Safely read file with optional locking and retry logic.

Provides thread/process-safe file reading with file locking support. Cleans up lock on error. If keep_locked=True and lock=True, maintains the lock after successful read (caller must release).

WARNING: This function uses blocking I/O operations. Not suitable for async contexts - use aiofiles and async locking instead.

Parameters:
  • filepath – Path to the file to read.

  • encoding – Character encoding for text files. If None, auto-detected.

  • lock – If True, acquires file lock before reading.

  • keep_locked – If True with lock=True, keeps lock after read (returns in result).

  • timeout – Seconds to wait for lock acquisition. Default is 3.

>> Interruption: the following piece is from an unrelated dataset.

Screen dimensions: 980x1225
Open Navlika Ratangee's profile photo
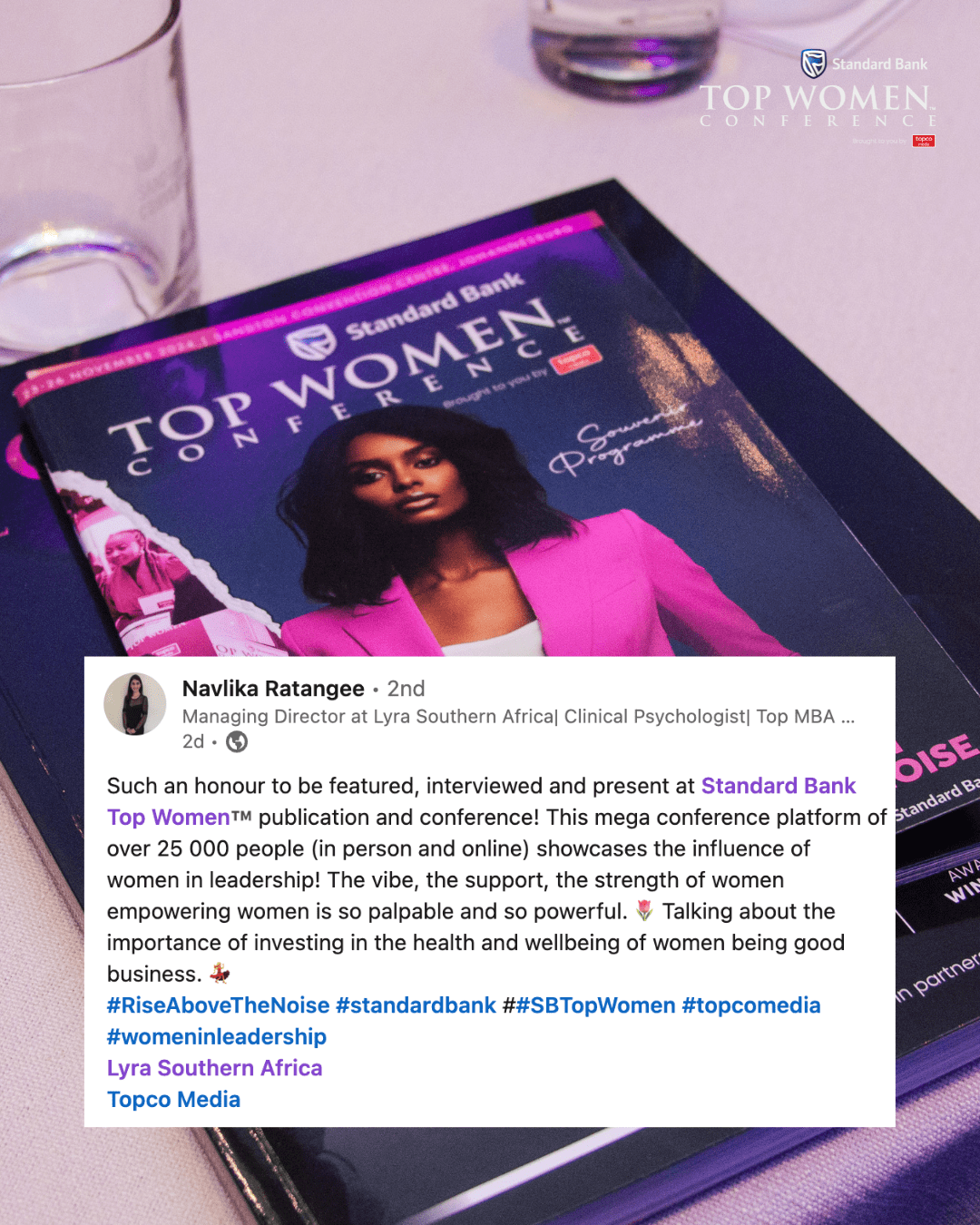click(x=135, y=704)
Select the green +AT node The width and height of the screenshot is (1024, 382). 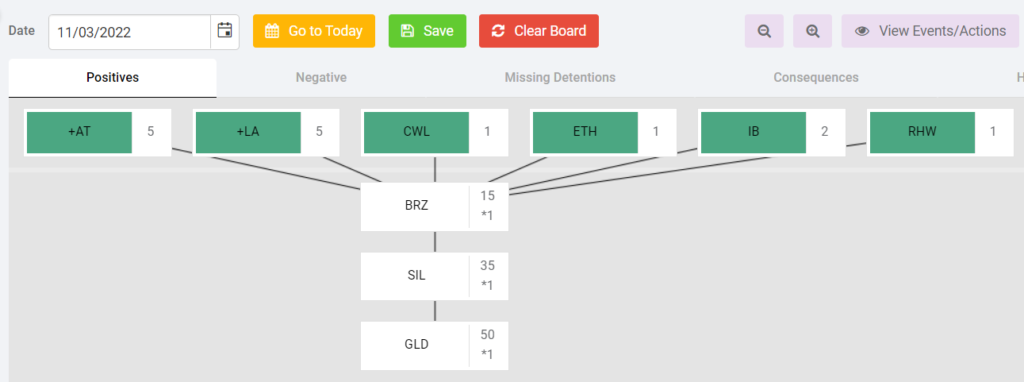tap(80, 132)
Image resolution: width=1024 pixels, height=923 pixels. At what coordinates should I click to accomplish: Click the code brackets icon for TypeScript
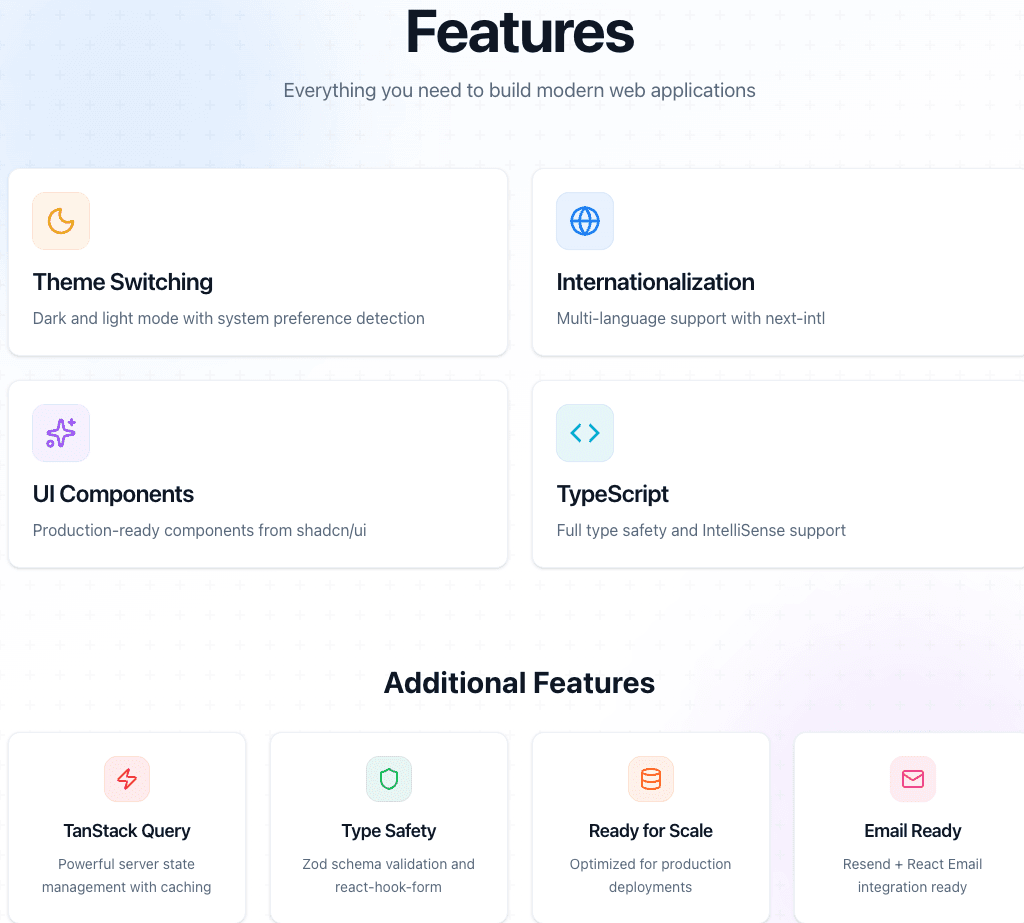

  • retry_if_not_found – Number of retry attempts if file not found.

  • fail_on_error – If True, raises exception on error instead of returning error dict.

  • logger – Optional logger for debug messages.

  • get_last_modified (bool) – If True, include file modification timestamp in the result.

Returns:

Dictionary with ‘return’: 0, ‘data’, ‘filepath’, and optionally ‘last_modified’

and ‘file_lock’ (if keep_locked=True). Returns ‘return’ > 0 and ‘error’ on failure.

Return type:

dict

Raises:

Exception – Propagated runtime errors, if any.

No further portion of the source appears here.